Our approach: Monte Carlo computed B
Instead, this tool computes \(B\) directly from Monte Carlo simulation for the user's exact geometry:
OpenMC runs full particle transport with pointwise cross sections (no energy binning), tracking every scatter and energy loss. The ratio MC/PK gives the exact build-up factor for that specific geometry, material combination, and source energy.
Advantages:
- Pointwise energy treatment: OpenMC uses continuous-energy cross sections, capturing all resonance structure
- Exact geometry: \(B\) is computed for the user's specific layer stack, not a generic infinite medium
- Statistical uncertainty: Each Monte Carlo result comes with a standard deviation, which propagates through to the final dose estimate
- Works for any material: No need for pre-computed tables per element; any user-defined composition works
Analytical-form fit and extrapolation
Running Monte Carlo for every thickness is expensive. The workflow is:
- Run Monte Carlo on a few thin shields (e.g. 4-6 thicknesses) - these are cheap to simulate
- Fit a closed-form expression to the \(B\) values vs thickness, weighted by the Monte Carlo statistical uncertainty
- Predict \(B\) at any thickness by evaluating the fitted form
BuildupFit uses two forms depending on the input dimensionality:
- 1D (single material): Shin-Ishii / Taylor double-exponential \(B(\mu t) = A \cdot e^{-\alpha_1 \mu t} + (1 - A) \cdot e^{-\alpha_2 \mu t}\). Three free parameters with \(B(0) = 1\) baked in. Validated empirically to capture growth, decay, peak-and-decay (light multipliers like beryllium), and dip-and-recover all with one functional form. The literature precedent is Shin & Ishii (1990s) for neutrons in concrete and iron; the same form was Taylor's original photon expression.
- Multi-D (multi-layer geometries): thin-plate-spline RBF with degree-1 polynomial augmentation. No hyperparameters; works on scattered points.
Each Monte Carlo data point has a statistical uncertainty \(\sigma_B\) that the fit uses for weighted least squares: tight points pull the fit harder than noisy ones.

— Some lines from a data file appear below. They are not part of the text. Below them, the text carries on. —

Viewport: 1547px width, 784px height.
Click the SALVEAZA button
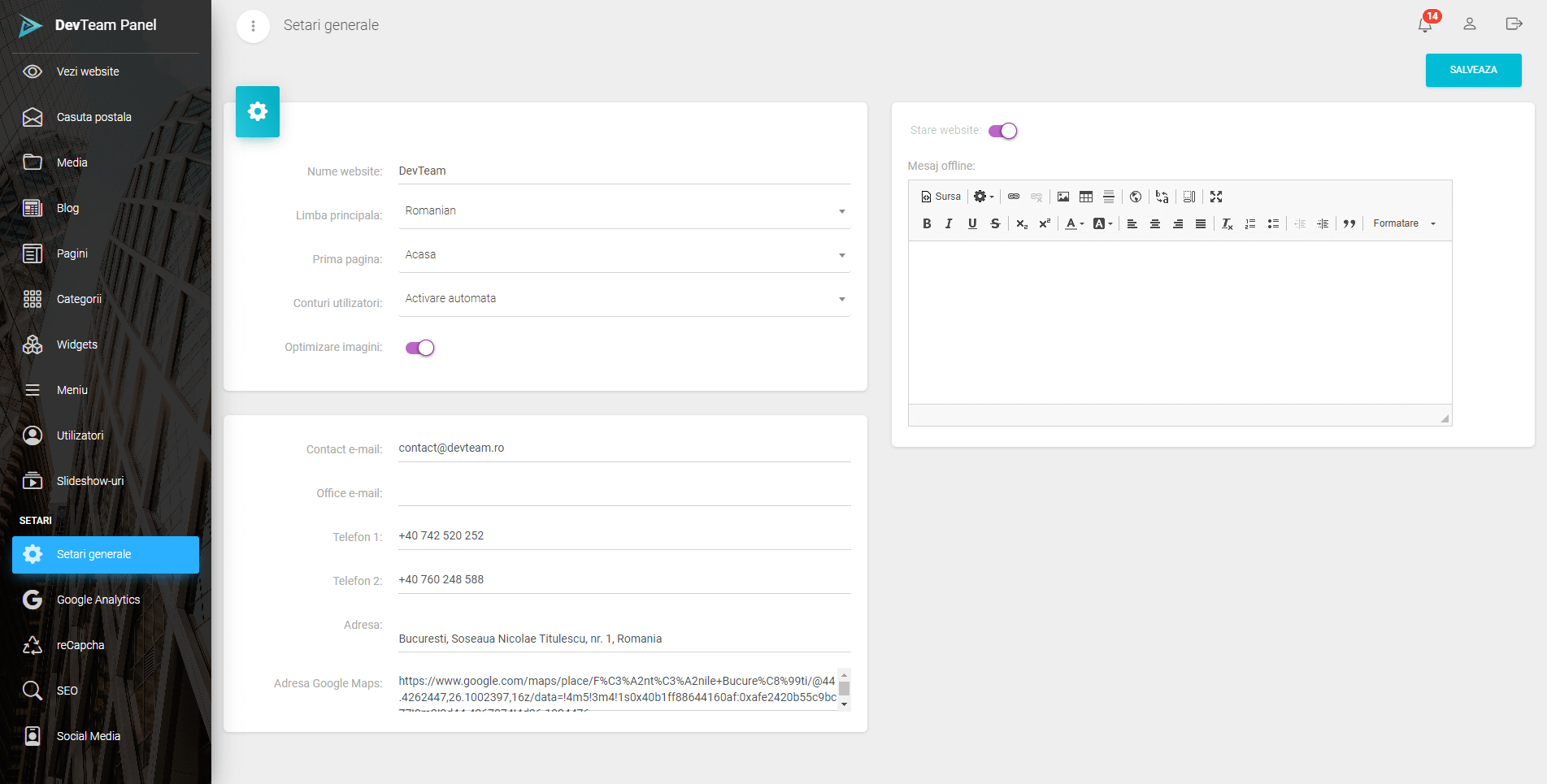click(x=1473, y=70)
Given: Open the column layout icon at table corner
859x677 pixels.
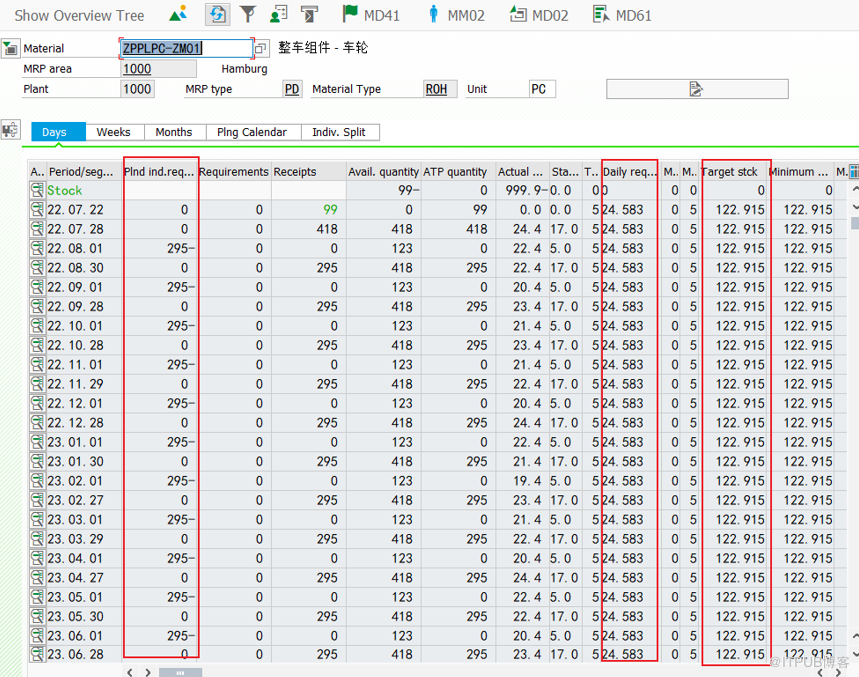Looking at the screenshot, I should point(853,172).
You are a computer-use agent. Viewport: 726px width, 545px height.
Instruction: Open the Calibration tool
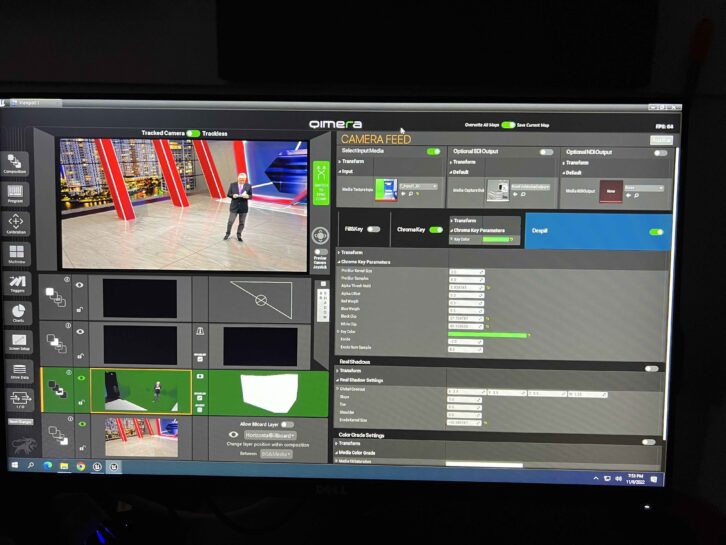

Build-up factor vs concrete thickness for different water thicknesses. Dots are Monte Carlo simulations with error bars. Lines are the fitted forms.
Flux vs dose build-up
Build-up factors for flux and dose are different:
- \(B_{\text{flux}}\): Corrects particle count (all scattered particles regardless of energy)
- \(B_{\text{dose}}\): Corrects dose (scattered particles weighted by their energy-dependent dose coefficient)
Since scattered particles have lower energies and dose coefficients change with energy, \(B_{\text{flux}} \neq B_{\text{dose}}\) in general. For shielding design, use dose build-up.
Effect of build-up on flux estimates
Without build-up correction, the point-kernel method underestimates the flux, especially for thick shields where scattered particles dominate:

Flux vs shield thickness for a 662 keV photon source through concrete. The PK uncollided estimate (dashed) increasingly underestimates the true flux as thickness grows; \(B_{\text{flux}}\) counts every scattered particle regardless of energy.
Effect of build-up on dose estimates
The same effect applies to dose, though smaller than for flux because \(B_{\text{dose}}\) weights scattered particles by their (lower) dose coefficient while \(B_{\text{flux}}\) counts them all:

Dose rate vs shield thickness for the same source and shield. The dashed line (PK uncollided) underestimates compared to the solid line (PK with Monte Carlo build-up correction). Monte Carlo simulation points confirm the corrected estimate. \(B_{\text{dose}}\) is typically 0.5-0.7x smaller than \(B_{\text{flux}}\) at the same thickness.